New Delhi: Despite record investments in modernisation and freight expansion, Indian Railways’ budget allocation remains unchanged at ₹2.55 lakh crore for FY26, leading to stock market declines in railway-linked companies.
Budget Allocation & Key Highlights
- Flat Allocation: ₹2.55 lakh crore allocated, unchanged from FY25, disappointing investors expecting an increase.
- Rail Stocks Drop: IRFC, RVNL, IRCON, and RailTel stocks fell by up to 9% following the budget announcement.
- Past Achievements: Electrification of 41,655 route km and commissioning of 31,180 km of new tracks since 2014.
- Freight Growth: Railways achieved an all-time high freight loading of 1,588 MT in FY24, targeting 3,000 MT by 2030.
- Kavach Expansion: ₹1,112.57 crore allocated for the safety system’s expansion after successful deployment across 1,465 km.
Stock Market & Industry Reaction
- Market Sell-Off: Investors reacted negatively, as expectations of a higher railway capex boost were not met.
- Strategic Infrastructure Focus: Previous budgets prioritised industrial corridor connectivity, but new allocations lack fresh expansion plans.
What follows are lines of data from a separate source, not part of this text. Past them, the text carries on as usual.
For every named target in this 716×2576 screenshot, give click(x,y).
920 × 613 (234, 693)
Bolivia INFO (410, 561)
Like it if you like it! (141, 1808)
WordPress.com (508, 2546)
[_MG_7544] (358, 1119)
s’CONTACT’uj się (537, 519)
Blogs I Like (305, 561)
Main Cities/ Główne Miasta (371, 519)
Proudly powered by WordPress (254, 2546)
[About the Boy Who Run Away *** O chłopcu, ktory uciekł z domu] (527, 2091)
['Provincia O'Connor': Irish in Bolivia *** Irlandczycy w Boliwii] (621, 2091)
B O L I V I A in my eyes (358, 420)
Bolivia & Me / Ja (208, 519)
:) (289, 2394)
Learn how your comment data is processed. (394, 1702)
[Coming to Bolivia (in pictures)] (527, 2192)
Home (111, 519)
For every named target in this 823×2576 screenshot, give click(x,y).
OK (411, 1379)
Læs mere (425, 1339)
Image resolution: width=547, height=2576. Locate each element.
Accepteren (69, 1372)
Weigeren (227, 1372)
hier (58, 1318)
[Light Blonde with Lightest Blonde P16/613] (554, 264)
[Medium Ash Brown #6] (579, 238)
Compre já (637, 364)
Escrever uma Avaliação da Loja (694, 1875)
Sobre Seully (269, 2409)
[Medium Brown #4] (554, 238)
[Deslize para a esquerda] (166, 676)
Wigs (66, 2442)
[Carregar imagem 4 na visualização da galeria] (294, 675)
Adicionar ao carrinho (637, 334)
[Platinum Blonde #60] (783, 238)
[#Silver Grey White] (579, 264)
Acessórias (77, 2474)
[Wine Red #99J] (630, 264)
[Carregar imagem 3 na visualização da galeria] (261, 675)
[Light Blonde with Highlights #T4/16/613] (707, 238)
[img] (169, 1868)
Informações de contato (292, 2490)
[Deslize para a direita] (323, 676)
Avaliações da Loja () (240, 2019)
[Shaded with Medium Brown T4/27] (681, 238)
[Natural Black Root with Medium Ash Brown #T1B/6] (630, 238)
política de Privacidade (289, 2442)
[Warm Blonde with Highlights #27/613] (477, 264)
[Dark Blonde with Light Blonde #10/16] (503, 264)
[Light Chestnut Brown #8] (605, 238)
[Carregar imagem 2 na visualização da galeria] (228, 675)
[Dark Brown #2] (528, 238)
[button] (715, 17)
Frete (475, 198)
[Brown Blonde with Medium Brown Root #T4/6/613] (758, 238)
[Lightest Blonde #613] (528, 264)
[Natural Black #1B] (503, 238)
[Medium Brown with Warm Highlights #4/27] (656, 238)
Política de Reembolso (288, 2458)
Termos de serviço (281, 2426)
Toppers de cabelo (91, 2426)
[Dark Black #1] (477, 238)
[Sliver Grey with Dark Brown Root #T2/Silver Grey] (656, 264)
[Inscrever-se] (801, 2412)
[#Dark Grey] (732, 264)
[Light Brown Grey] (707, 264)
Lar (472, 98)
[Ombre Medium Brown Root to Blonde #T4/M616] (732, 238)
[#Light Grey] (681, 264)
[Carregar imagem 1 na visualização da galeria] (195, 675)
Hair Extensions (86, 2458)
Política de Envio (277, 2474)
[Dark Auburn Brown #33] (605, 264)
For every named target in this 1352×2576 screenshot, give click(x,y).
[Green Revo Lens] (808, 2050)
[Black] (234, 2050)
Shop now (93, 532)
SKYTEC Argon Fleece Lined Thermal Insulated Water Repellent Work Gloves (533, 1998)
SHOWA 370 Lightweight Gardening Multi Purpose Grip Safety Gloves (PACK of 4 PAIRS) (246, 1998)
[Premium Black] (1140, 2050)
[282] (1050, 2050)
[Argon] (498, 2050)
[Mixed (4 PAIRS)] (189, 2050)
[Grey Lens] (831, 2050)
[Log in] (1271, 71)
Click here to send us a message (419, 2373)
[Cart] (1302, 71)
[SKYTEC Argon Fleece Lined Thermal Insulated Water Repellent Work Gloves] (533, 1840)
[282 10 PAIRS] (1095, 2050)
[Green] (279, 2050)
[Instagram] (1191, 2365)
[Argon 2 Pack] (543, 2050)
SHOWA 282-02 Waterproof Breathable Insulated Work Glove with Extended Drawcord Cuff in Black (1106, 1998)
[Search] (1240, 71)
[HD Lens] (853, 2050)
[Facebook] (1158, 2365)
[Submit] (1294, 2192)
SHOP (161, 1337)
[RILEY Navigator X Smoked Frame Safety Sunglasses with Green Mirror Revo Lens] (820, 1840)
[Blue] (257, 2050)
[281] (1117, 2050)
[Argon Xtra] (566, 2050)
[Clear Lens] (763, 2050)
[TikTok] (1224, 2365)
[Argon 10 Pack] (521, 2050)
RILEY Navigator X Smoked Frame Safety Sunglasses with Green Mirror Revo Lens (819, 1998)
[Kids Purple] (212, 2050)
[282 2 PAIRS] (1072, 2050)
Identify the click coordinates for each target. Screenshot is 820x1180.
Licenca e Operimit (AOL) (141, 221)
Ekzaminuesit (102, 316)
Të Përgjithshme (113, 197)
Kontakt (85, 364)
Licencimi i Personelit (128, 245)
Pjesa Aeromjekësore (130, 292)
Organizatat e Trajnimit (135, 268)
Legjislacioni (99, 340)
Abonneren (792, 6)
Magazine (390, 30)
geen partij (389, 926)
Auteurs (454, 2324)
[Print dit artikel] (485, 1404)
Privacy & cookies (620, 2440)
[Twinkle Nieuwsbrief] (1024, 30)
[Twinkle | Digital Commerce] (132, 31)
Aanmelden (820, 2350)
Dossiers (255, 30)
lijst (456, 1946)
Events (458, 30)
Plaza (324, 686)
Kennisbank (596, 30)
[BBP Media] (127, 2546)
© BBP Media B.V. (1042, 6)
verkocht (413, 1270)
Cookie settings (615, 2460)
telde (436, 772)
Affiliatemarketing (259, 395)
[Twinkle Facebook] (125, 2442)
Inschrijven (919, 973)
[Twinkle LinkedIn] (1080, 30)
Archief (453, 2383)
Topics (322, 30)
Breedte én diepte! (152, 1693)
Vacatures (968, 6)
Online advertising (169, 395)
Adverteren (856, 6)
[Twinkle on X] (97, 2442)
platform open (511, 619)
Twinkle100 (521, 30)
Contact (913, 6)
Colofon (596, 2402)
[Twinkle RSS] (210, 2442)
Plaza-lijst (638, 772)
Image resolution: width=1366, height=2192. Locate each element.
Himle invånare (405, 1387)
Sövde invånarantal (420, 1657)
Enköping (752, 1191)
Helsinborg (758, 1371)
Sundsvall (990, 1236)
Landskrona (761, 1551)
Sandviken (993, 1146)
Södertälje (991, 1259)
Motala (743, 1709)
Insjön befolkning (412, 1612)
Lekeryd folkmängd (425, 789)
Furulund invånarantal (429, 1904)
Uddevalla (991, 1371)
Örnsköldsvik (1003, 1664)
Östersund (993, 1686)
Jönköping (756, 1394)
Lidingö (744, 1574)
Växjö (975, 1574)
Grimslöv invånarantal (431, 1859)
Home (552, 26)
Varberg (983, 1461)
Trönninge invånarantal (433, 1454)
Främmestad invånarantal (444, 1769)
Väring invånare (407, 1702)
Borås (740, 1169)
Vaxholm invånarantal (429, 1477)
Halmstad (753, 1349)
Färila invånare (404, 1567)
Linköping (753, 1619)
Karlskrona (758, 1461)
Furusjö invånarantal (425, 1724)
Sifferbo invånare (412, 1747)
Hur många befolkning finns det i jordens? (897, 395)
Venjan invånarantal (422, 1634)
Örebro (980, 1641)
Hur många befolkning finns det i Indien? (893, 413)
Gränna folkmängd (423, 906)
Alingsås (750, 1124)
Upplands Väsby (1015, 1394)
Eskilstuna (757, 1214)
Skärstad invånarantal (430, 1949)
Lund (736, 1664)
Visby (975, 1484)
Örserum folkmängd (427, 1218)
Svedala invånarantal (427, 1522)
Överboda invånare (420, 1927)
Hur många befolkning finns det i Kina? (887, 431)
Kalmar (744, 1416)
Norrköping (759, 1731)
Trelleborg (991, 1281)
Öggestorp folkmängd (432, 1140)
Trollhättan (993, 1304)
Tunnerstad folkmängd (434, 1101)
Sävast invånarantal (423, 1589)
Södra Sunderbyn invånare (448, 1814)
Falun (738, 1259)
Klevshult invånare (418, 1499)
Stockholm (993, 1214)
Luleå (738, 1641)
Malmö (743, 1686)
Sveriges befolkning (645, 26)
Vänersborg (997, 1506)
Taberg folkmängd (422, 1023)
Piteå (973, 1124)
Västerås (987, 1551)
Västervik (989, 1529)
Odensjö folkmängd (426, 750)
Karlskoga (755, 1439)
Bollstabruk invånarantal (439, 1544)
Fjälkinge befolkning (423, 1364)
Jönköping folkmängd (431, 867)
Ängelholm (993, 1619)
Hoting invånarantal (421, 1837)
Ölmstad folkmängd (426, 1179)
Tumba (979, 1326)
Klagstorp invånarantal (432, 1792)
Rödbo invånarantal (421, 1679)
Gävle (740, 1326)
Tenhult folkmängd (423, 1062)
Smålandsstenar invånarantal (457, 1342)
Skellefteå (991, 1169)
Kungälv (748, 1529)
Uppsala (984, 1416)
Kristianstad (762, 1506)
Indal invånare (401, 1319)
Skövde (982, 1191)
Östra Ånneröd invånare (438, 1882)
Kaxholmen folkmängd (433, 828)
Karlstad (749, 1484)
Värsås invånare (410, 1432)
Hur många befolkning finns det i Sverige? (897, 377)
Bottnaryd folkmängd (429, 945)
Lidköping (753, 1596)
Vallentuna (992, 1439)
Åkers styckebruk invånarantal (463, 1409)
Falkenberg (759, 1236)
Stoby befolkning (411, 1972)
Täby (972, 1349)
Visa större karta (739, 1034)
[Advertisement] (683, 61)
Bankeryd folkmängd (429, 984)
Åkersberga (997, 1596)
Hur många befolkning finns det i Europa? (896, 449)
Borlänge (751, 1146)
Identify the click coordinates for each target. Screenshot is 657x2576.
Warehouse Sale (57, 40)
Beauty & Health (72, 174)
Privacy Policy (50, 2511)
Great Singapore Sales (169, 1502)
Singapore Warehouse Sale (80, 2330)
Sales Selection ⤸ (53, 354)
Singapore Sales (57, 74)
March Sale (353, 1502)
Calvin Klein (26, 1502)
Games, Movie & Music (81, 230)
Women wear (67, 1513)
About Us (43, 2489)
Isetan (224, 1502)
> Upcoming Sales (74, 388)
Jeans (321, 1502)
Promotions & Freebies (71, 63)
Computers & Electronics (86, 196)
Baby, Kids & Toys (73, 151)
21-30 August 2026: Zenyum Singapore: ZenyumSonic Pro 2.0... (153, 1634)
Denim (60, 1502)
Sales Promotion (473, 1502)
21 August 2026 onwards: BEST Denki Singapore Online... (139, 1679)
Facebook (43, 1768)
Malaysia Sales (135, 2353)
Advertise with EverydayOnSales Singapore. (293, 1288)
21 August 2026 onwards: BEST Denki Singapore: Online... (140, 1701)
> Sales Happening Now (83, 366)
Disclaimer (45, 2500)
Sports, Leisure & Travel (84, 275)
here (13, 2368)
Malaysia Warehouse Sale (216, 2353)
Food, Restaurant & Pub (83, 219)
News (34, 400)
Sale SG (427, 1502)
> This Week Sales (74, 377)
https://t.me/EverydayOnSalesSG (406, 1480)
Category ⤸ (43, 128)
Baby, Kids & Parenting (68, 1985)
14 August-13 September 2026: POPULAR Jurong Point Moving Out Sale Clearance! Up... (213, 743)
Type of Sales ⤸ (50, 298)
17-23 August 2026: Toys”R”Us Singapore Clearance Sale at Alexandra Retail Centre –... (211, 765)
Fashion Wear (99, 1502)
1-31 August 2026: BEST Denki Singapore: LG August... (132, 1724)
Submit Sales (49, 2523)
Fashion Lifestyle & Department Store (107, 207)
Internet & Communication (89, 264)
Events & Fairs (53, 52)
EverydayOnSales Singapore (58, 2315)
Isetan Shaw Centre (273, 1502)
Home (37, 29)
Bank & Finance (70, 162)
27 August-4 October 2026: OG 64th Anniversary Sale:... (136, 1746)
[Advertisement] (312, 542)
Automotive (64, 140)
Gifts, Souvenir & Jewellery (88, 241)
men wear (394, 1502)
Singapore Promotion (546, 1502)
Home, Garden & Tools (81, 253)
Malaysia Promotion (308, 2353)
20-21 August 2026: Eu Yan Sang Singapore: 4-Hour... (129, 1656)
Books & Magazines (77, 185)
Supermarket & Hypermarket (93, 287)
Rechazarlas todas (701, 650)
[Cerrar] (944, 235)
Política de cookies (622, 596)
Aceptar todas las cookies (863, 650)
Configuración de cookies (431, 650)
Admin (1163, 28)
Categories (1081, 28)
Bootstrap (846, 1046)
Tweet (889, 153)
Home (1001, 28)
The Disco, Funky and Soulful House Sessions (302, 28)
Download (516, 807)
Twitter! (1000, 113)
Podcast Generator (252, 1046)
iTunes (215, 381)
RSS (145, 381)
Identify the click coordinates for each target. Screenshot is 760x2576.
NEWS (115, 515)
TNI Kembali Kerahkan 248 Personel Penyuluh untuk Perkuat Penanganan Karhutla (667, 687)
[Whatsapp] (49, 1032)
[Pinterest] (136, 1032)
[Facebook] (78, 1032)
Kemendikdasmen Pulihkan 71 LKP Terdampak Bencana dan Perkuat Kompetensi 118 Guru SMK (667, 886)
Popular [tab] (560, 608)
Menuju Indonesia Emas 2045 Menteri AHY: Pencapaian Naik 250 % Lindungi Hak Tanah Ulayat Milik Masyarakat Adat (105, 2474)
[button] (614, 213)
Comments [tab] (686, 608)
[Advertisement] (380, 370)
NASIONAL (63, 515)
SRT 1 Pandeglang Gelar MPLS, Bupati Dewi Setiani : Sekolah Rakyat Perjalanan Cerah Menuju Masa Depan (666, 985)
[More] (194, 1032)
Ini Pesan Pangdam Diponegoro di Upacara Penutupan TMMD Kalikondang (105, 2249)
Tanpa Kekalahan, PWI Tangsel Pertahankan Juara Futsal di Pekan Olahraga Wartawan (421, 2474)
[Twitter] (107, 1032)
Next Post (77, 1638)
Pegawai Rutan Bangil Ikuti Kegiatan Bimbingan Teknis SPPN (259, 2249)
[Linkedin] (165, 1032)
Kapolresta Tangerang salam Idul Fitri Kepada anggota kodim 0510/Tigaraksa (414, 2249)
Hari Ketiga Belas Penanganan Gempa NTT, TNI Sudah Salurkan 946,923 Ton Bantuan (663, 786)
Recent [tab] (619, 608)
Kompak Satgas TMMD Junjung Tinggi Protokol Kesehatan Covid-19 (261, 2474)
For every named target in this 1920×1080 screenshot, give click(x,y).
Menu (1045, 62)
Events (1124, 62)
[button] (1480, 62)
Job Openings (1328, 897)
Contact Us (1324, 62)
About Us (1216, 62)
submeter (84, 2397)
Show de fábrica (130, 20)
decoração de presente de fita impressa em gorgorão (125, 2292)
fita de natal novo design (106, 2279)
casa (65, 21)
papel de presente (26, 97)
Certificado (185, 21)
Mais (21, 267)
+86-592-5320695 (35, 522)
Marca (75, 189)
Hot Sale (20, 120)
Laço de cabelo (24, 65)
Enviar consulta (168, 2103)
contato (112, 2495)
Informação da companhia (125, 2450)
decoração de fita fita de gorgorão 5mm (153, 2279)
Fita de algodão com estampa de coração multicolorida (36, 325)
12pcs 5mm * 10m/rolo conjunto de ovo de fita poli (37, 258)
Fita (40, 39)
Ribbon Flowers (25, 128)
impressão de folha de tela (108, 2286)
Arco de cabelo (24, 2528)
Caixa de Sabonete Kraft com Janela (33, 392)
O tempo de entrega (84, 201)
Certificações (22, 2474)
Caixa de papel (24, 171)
- Funding Concerns: Railways continue to depend on extra-budgetary resources due to insufficient internal surplus.
What Lies Ahead?
The unchanged allocation signals fiscal constraints, but ongoing freight and safety initiatives could drive long-term growth. With increased capital investment needs, Indian Railways may rely more on private partnerships and external funding sources in the coming years.